**Work order:**
Transcribe the listing below exactly, leaving out each image.

-------- Records for this task --------

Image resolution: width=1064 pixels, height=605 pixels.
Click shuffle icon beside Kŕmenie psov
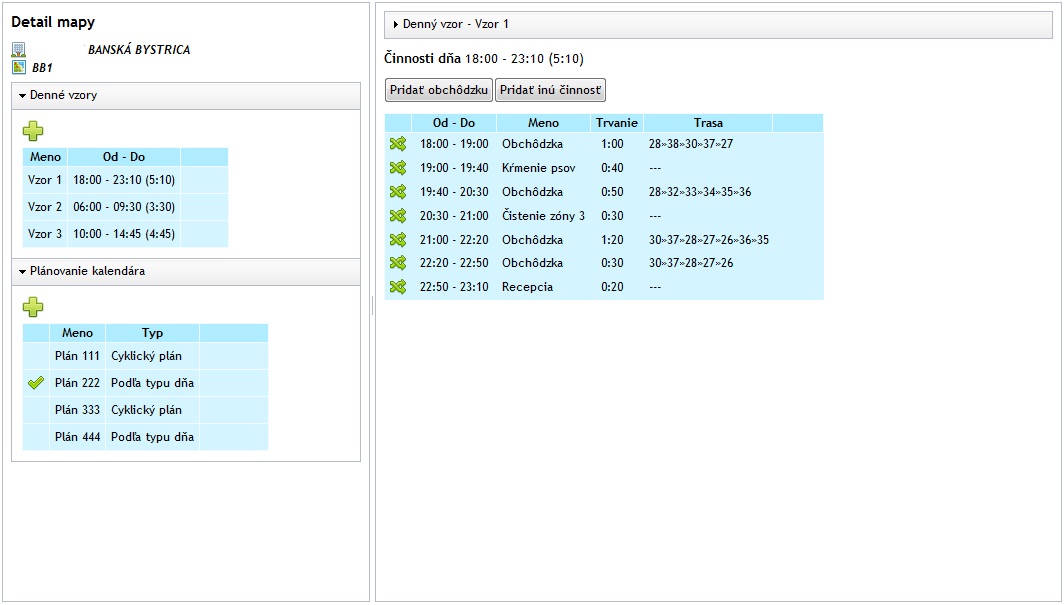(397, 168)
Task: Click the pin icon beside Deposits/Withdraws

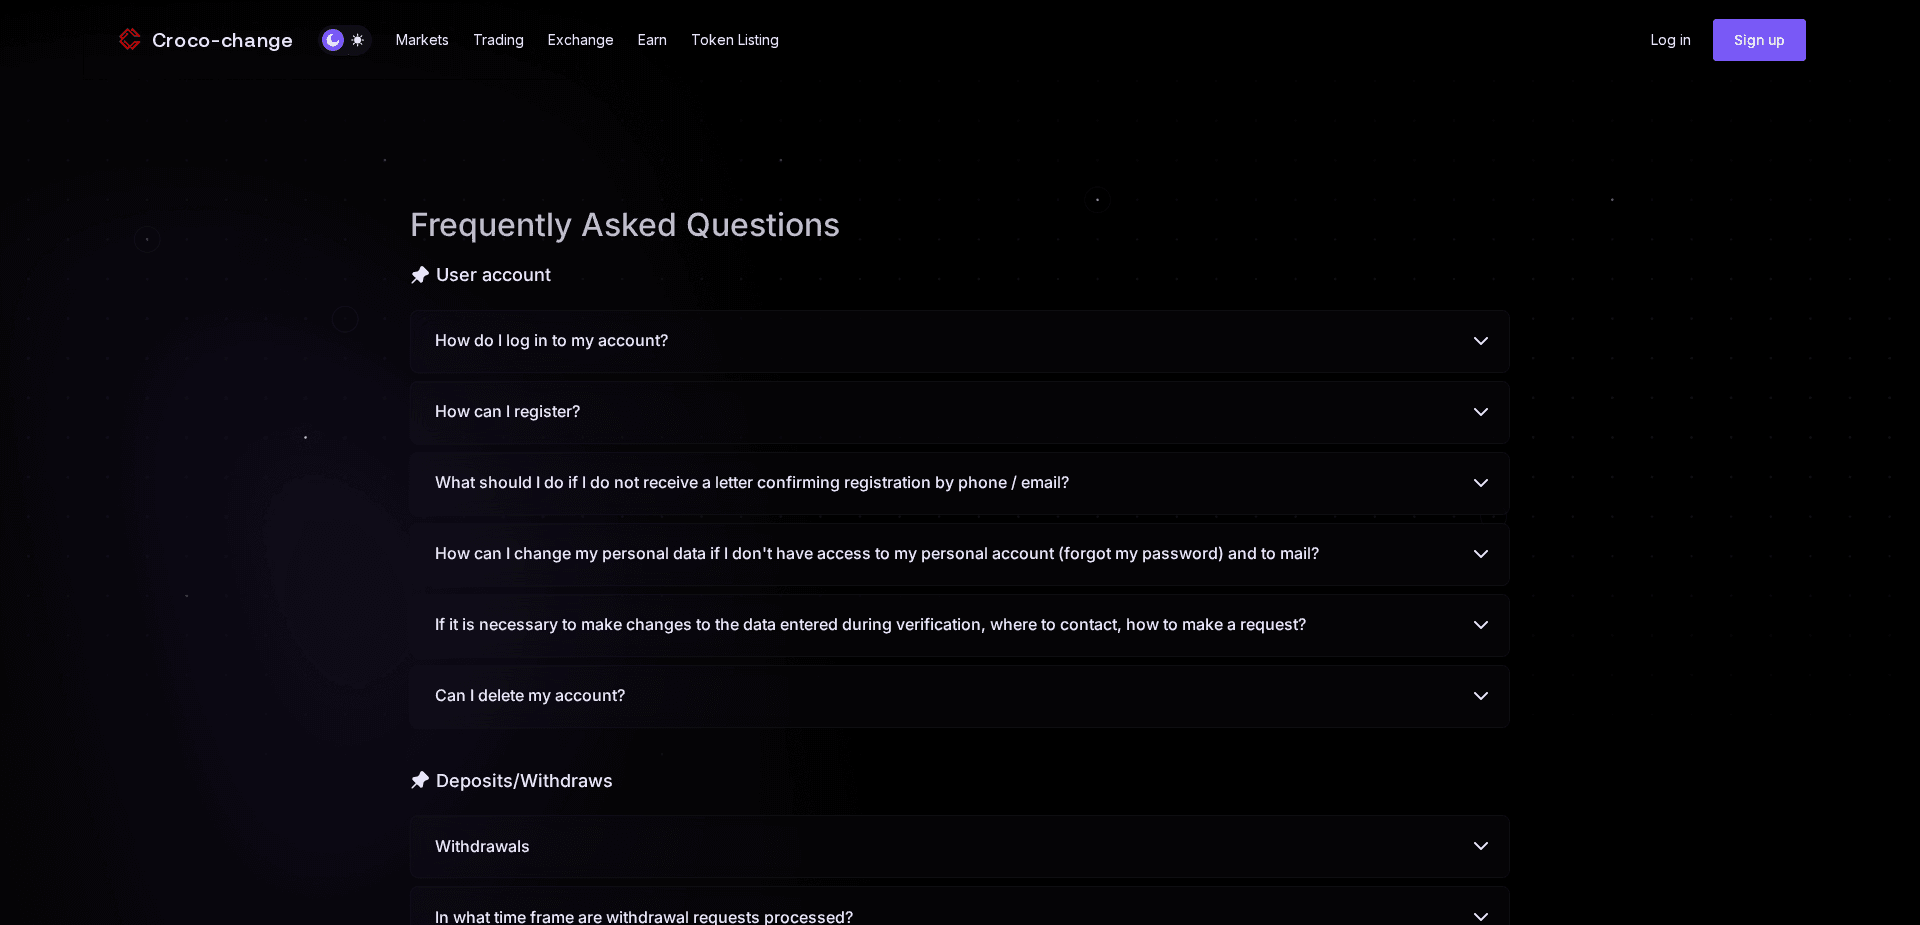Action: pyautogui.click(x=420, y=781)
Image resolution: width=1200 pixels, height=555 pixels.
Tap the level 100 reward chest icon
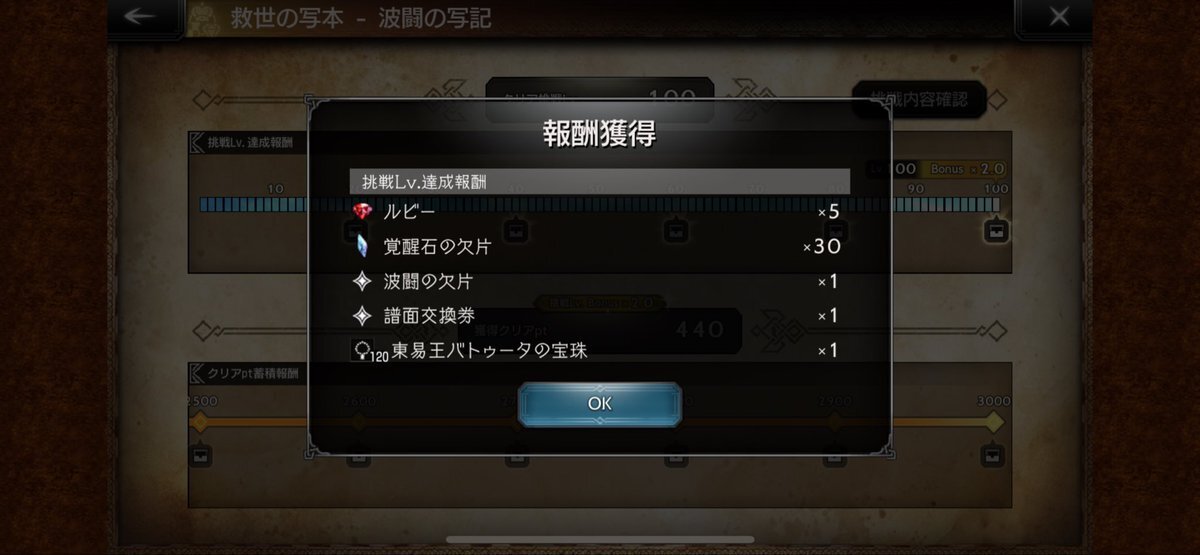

--------

**Task response:**
Image resolution: width=1064 pixels, height=605 pixels.
Click shuffle icon beside Kŕmenie psov
(397, 168)
Task: Click the pin icon beside Deposits/Withdraws

Action: pyautogui.click(x=420, y=781)
Image resolution: width=1200 pixels, height=555 pixels.
Tap the level 100 reward chest icon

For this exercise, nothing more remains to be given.